(RECORDS TO USE Opens)

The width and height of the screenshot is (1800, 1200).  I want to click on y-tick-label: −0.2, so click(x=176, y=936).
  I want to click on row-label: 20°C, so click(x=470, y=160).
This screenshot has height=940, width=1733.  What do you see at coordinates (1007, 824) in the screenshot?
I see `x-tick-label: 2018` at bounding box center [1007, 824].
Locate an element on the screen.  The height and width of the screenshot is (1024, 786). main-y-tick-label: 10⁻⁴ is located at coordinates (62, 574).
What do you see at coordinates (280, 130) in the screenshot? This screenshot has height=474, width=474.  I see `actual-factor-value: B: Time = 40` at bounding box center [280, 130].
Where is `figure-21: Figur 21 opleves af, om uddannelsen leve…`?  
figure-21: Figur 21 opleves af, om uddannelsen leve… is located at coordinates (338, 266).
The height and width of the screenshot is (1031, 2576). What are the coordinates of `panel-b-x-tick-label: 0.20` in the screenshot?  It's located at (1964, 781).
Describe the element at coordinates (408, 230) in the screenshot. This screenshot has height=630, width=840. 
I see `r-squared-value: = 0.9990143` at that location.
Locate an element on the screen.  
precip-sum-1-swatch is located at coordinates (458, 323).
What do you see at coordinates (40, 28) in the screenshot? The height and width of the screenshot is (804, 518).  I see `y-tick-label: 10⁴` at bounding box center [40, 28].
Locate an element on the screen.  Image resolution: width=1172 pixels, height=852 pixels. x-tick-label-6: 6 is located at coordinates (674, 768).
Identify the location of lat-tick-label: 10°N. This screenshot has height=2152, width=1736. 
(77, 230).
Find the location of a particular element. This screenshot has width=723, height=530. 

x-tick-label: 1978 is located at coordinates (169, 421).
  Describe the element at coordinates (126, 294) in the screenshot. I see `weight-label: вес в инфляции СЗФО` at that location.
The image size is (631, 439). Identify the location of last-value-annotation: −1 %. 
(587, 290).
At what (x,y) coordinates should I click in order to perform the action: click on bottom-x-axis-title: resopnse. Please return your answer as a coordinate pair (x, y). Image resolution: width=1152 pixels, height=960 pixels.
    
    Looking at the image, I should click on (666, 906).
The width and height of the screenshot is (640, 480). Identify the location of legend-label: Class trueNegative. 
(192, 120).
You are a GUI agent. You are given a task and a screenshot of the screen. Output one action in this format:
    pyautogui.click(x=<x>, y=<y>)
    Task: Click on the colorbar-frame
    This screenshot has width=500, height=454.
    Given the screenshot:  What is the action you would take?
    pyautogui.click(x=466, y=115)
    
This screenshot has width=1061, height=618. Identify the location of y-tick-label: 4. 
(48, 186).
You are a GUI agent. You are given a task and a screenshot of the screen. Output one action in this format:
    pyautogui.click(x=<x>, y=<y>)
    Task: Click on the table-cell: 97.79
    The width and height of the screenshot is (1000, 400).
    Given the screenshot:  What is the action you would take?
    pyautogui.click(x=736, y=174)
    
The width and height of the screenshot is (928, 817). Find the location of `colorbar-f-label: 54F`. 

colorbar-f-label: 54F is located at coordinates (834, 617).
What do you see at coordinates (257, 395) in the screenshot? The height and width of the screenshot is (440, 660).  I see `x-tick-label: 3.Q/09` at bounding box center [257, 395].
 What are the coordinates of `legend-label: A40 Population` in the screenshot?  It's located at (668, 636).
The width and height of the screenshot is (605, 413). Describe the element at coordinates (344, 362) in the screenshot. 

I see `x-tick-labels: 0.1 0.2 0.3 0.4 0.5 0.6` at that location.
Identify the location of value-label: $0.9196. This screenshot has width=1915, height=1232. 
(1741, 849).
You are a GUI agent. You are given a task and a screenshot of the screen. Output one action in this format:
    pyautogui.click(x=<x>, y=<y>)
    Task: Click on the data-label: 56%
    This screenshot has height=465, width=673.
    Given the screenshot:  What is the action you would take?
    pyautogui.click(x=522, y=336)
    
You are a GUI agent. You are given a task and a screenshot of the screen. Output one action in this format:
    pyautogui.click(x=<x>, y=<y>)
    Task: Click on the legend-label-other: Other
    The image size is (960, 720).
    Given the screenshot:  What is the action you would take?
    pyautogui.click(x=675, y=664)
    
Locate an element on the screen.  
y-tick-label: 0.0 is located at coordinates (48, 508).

(RECORDS TO USE Closes)

→ WHAT TO WORK ON: Please repeat the items starting at the line that contains "at (668, 636)." and ending at the end of the items, substituting "desktop agent" for "GUI agent" and leaving everything else unchanged.

→ EXERCISE ANSWER:
 What are the coordinates of `legend-label: A40 Population` in the screenshot?  It's located at (668, 636).
The width and height of the screenshot is (605, 413). Describe the element at coordinates (344, 362) in the screenshot. 

I see `x-tick-labels: 0.1 0.2 0.3 0.4 0.5 0.6` at that location.
Identify the location of value-label: $0.9196. This screenshot has width=1915, height=1232. 
(1741, 849).
You are a desktop agent. You are given a task and a screenshot of the screen. Output one action in this format:
    pyautogui.click(x=<x>, y=<y>)
    Task: Click on the data-label: 56%
    This screenshot has height=465, width=673.
    Given the screenshot:  What is the action you would take?
    pyautogui.click(x=522, y=336)
    
You are a desktop agent. You are given a task and a screenshot of the screen. Output one action in this format:
    pyautogui.click(x=<x>, y=<y>)
    Task: Click on the legend-label-other: Other
    The image size is (960, 720).
    Given the screenshot:  What is the action you would take?
    pyautogui.click(x=675, y=664)
    
Locate an element on the screen.  
y-tick-label: 0.0 is located at coordinates (48, 508).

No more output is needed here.